Seirawan followed the 2011 U.S. Championship with a stunning performance at the 2011 World Team Championship, where he earned an individual silver medal for his performance on board four throughout the event.
He is a highly respected teacher, commentator and author and has written several books including Chess Duels, the 2010 Chesscafe.com's book of the year. He currently serves as the featured grandmaster in the Chess Club and Scholastic Center of Saint Louis' Resident Grandmaster Rotation.
GM Ben Finegold
Grandmaster Ben Finegold learned the rules of chess at age 5 and received his first USCF rating at age 6. It wasn't long, around his mid-teens, until he realized he wanted to play chess professionally. GM Finegold's first major tournament win came in 1989 when he finished in a first-place tie at the U.S. Junior Closed Championship. Also in 1989, Finegold scored his biggest victory to date with a win against Boris Gelfand at the Euwe Memorial tournament in Amsterdam, Holland.

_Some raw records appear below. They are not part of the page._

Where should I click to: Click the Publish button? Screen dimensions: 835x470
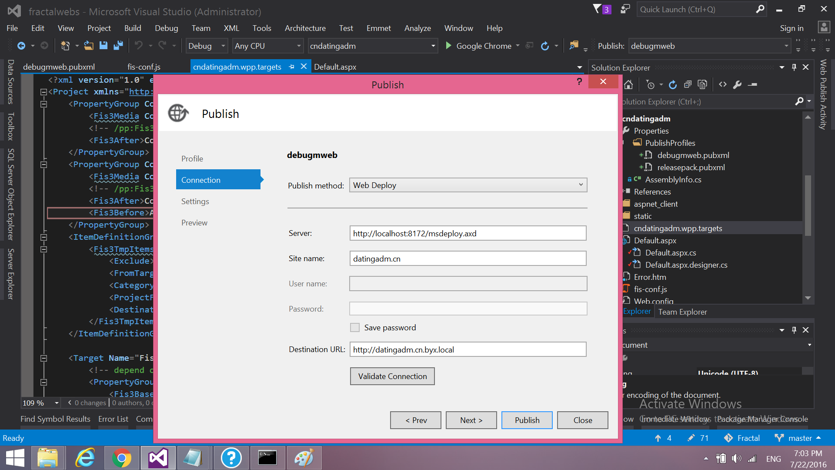pos(527,420)
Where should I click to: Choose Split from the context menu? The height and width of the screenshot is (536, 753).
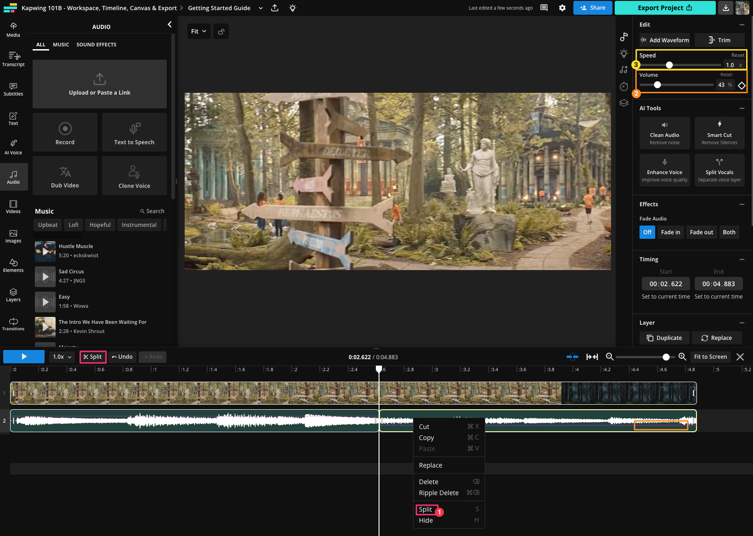pos(425,509)
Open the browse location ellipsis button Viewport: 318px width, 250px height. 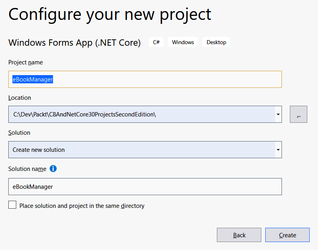pos(298,114)
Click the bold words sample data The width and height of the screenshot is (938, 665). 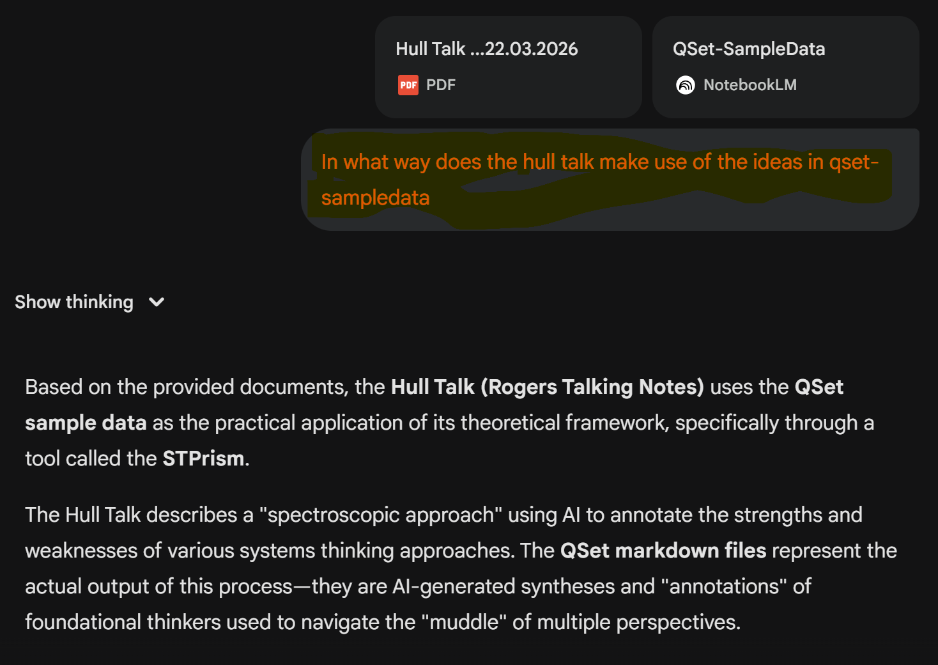[86, 423]
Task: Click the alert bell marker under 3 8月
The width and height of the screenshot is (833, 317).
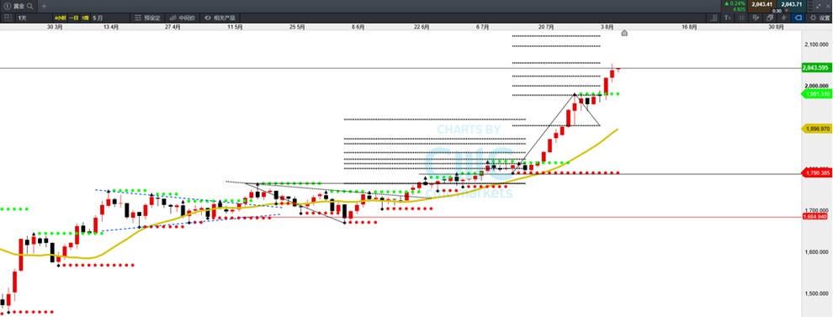Action: [x=624, y=33]
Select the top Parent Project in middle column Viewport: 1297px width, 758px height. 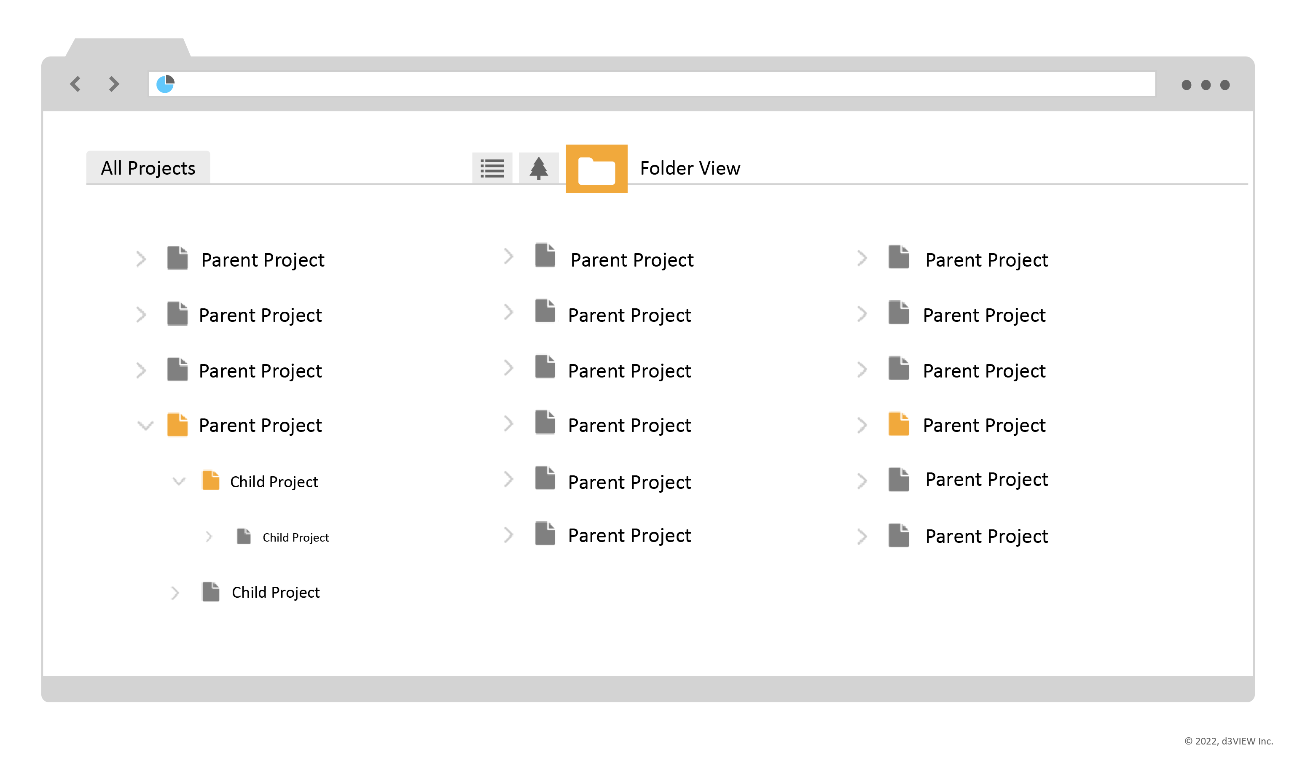pos(632,260)
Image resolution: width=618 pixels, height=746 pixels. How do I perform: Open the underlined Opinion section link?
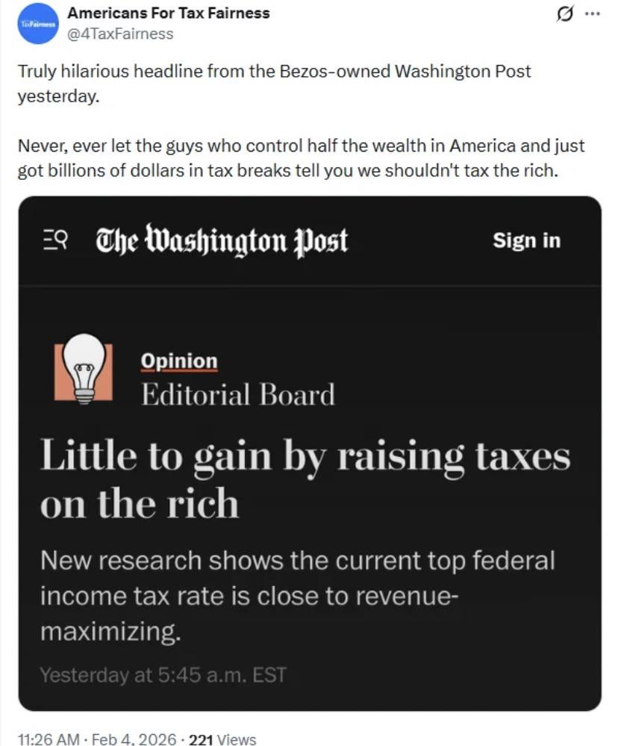click(x=179, y=361)
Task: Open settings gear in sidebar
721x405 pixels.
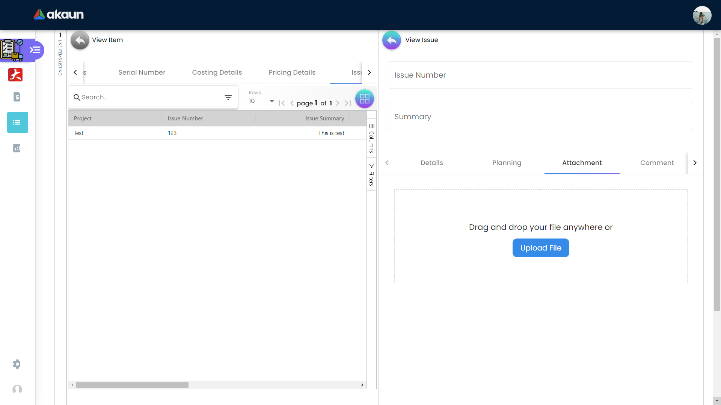Action: point(17,364)
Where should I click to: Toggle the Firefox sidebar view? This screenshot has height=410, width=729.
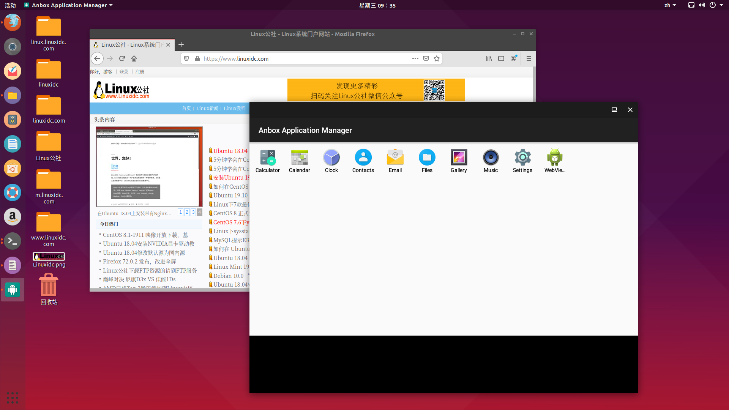tap(501, 58)
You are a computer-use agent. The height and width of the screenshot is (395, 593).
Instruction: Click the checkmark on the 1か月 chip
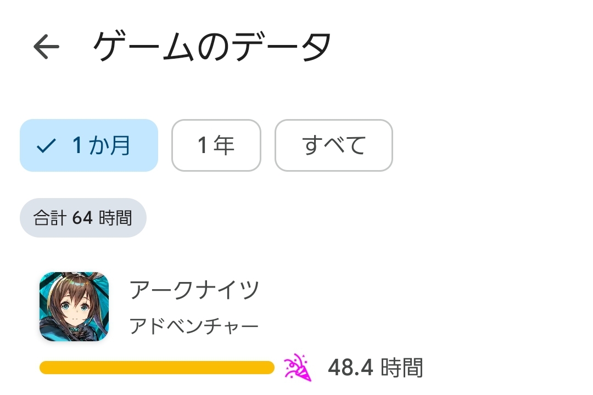click(46, 146)
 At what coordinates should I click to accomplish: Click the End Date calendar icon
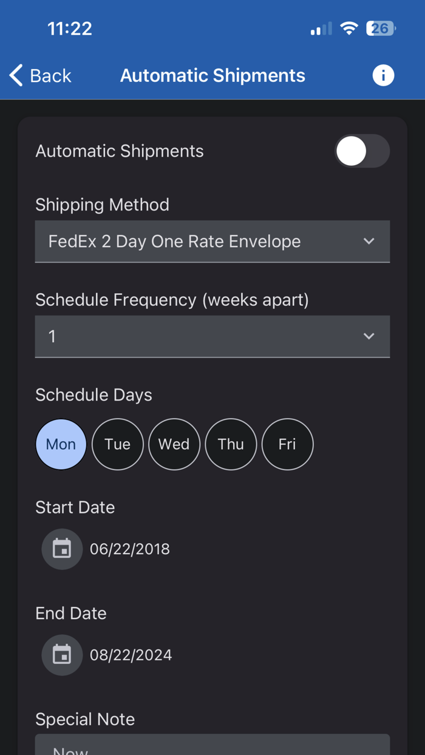[62, 655]
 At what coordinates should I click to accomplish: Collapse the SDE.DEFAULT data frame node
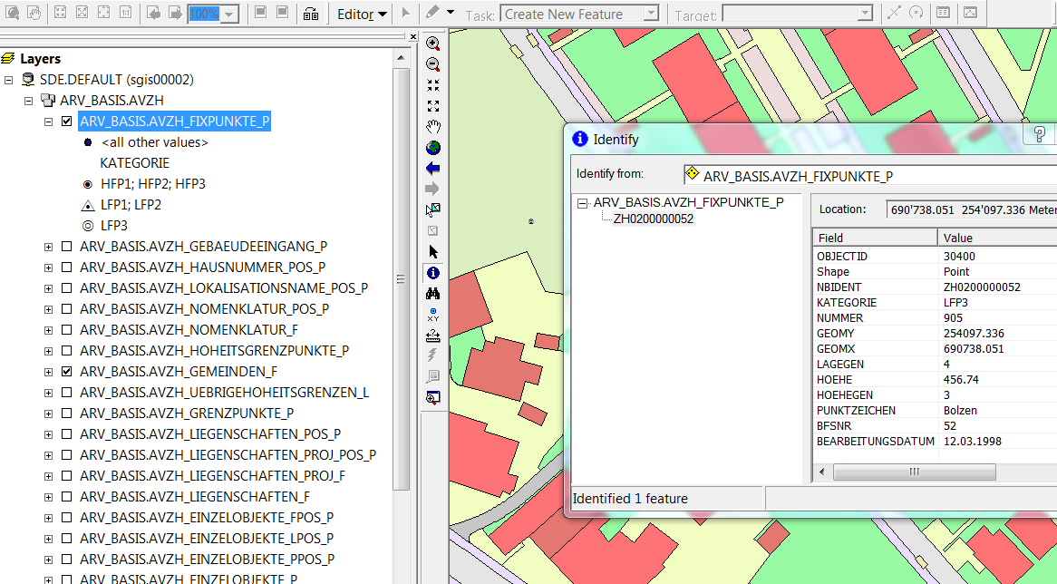pyautogui.click(x=8, y=80)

According to Finegold, this was the most famous player he had beaten at the time, and the fact that it was a Swiss tournament and he was unable to prepare for Gelfand specifically made the win that much more exciting. Finegold said he played an excellent tactical game to secure the victory. He obtained his first IM norm at the event, gained 40 FIDE points and eventually earned the title of International Master in 1990.
In 1991 Finegold won his first major, international, Swiss-paired tournament in Antwerp, Belgium. He was just 21 years old. From 1988 to 1992
Finegold lived in Brussels, Belgium. He returned to the U.S. in 1992 and, in 1993, was awarded the Samford Chess Fellowship.
The Samford Chess Fellowship is awarded each year to the most talented chess player in the United States under the age of 26. At that time, the fellowship gave Finegold a $1,200 per month stipend and also paid for all things chess related. During that time, he worked with Gregory Kaidanov, played in a number of strong tournaments, and began utilizing chess software on is computer to improve his game.
In 1994, Finegold finished in a six-way tie for first place at the U.S Open in Chicago, and then in 2002 he finished in a first-place tie with eight players at the World Open in Philadelphia where he secured his first GM norm. He won the Chicago Spring Invitational in 2005 to earn his second GM norm, and just this year, Finegold achieved his third GM norm at the 2009 Spice Cup Chess Festival in Lubbock, Texas.
Serious chess players are divided by the question of whether it’s better to study a narrow set of openings in great depth, or play a wide variety of systems, to keep opponents wondering. Finegold falls somewhere in between. He’s been playing 1.d4 his whole life but with Black he’s more flexible and can play numerous defenses against both 1.e4 and 1.d4. Ben isn't afraid of trading Queens early in the game, and wins a lot of half points from endgame technique.
Finegold served as the Resident GM at the Chess Club and Scholastic Center of Saint Louis from 2010-2012. He recently launched his own business venture, Finegold Chess Enterprises, with his son, NM Spencer Finegold.